Il faut savoir que de nombreux spécialistes de droit constitutionnel ont contesté cette décision en rappelant que cet article 2, qui date seulement de 1992, a été ajouté dans un but unique : lutter contre l’anglais, à une époque où, en adoptant l’euro, la France abandonnait sa souveraineté monétaire et redoutait de voir s’imposer l’anglais – la langue des marchés financiers. Les députés, les sénateurs et le gouvernement de l’époque l’ont alors bien précisé : cet article ne devait jamais être utilisé contre les langues régionales mais seulement contre l’anglais. Or que fait le Conseil constitutionnel depuis cette date ? Il l’utilise constamment contre les langues régionales ! Il y a là un vrai problème démocratique. La seule solution consiste à réviser la Constitution, mais là aussi, la volonté politique fait défaut. »
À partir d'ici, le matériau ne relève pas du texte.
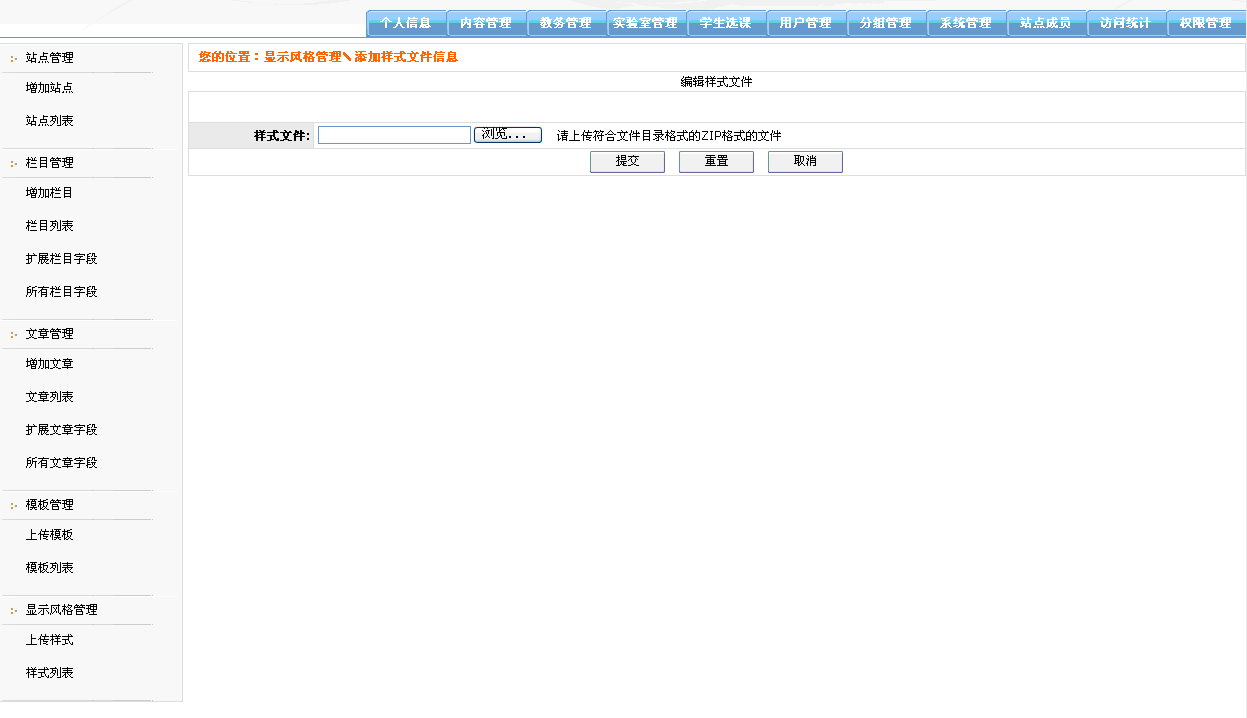The height and width of the screenshot is (718, 1247).
Task: Click the 浏览... file browse button
Action: [508, 135]
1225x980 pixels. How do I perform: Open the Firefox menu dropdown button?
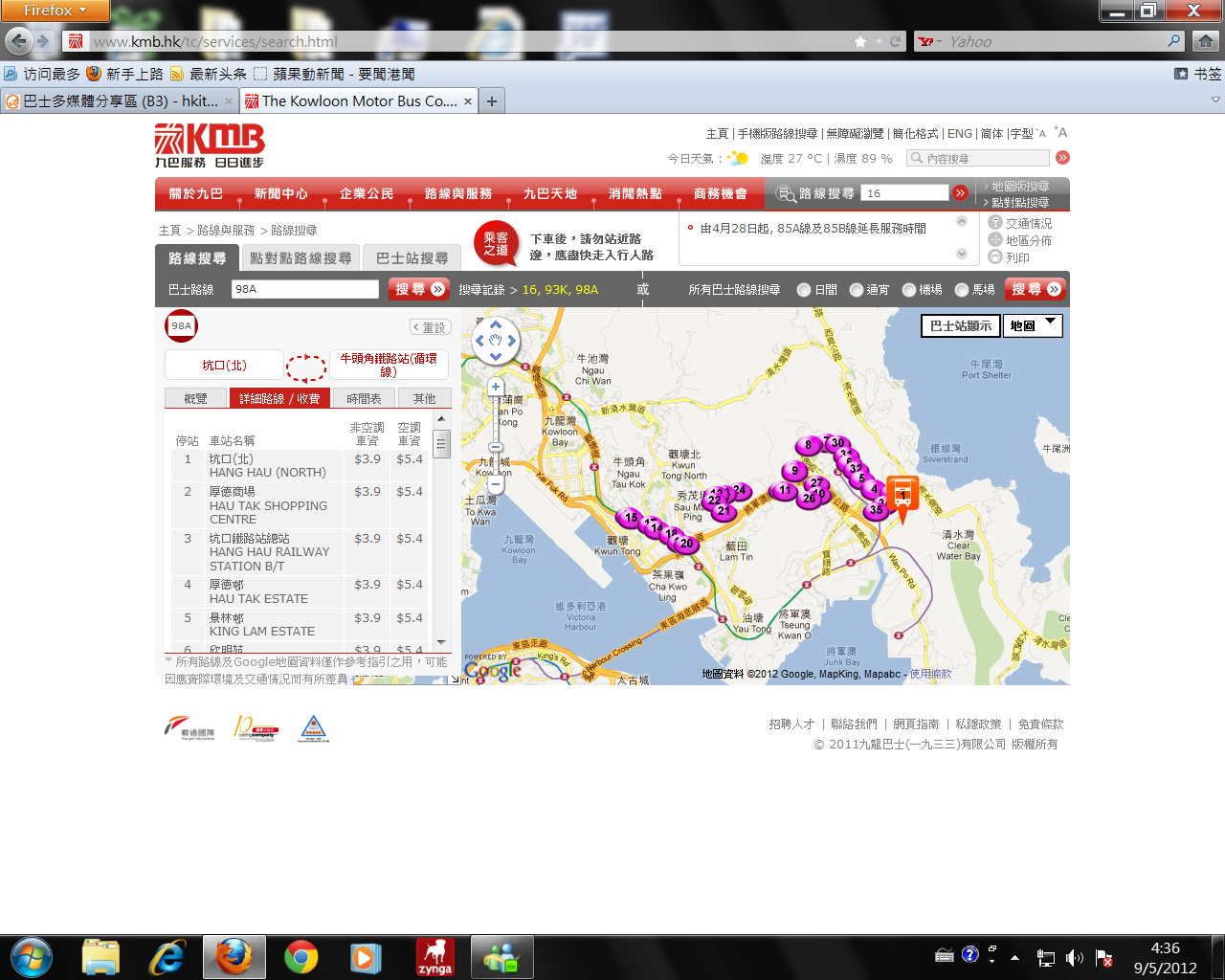[x=55, y=11]
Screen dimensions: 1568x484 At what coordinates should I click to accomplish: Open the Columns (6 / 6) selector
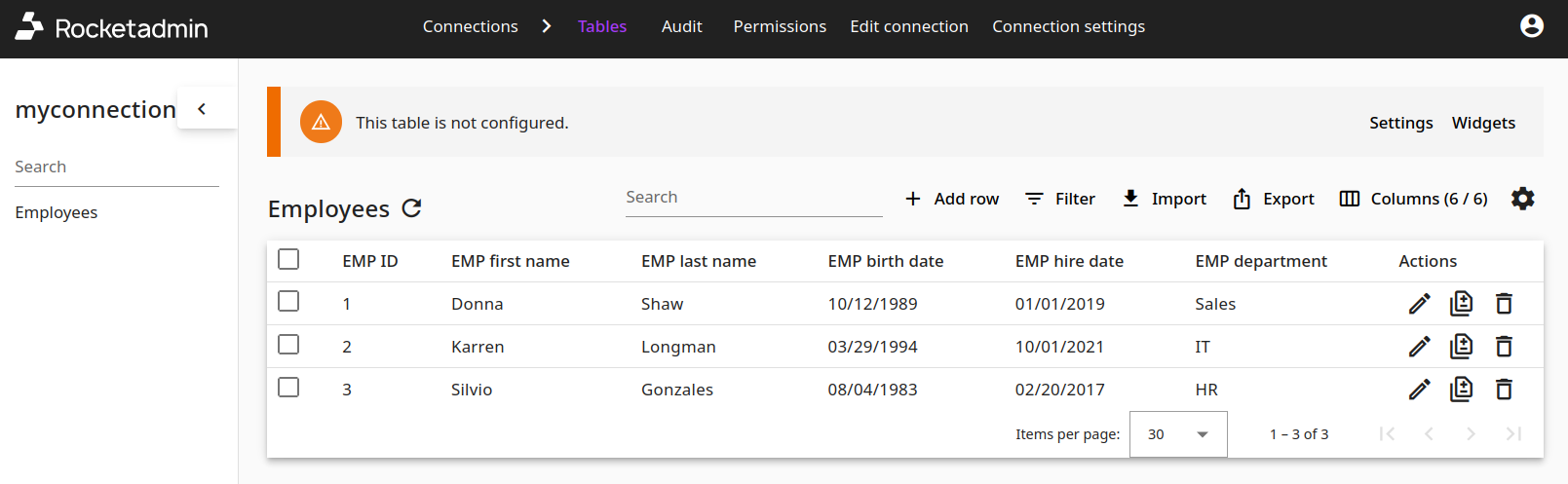pyautogui.click(x=1414, y=199)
M. F.-P. : « Tout ce qui permet de comprendre que les langues sont des richesses va dans le bon sens. On a longtemps cru que pour qu’un Basque devienne un bon francophone, il fallait lui interdire de parler basque… On sait aujourd’hui que c’est l’inverse : c’est parce qu’on va laisser un petit Basque parler basque qu’il va devenir un bon francophone… Un enfant qui parle deux langues maîtrisera en effet non seulement ces deux langues, mais il aura plus de facilité pour en apprendre une troisième et une quatrième. Mieux : il sera meilleur dans les autres matières parce que les circuits neuronaux activés ne sont pas les mêmes que chez l’enfant monolingue.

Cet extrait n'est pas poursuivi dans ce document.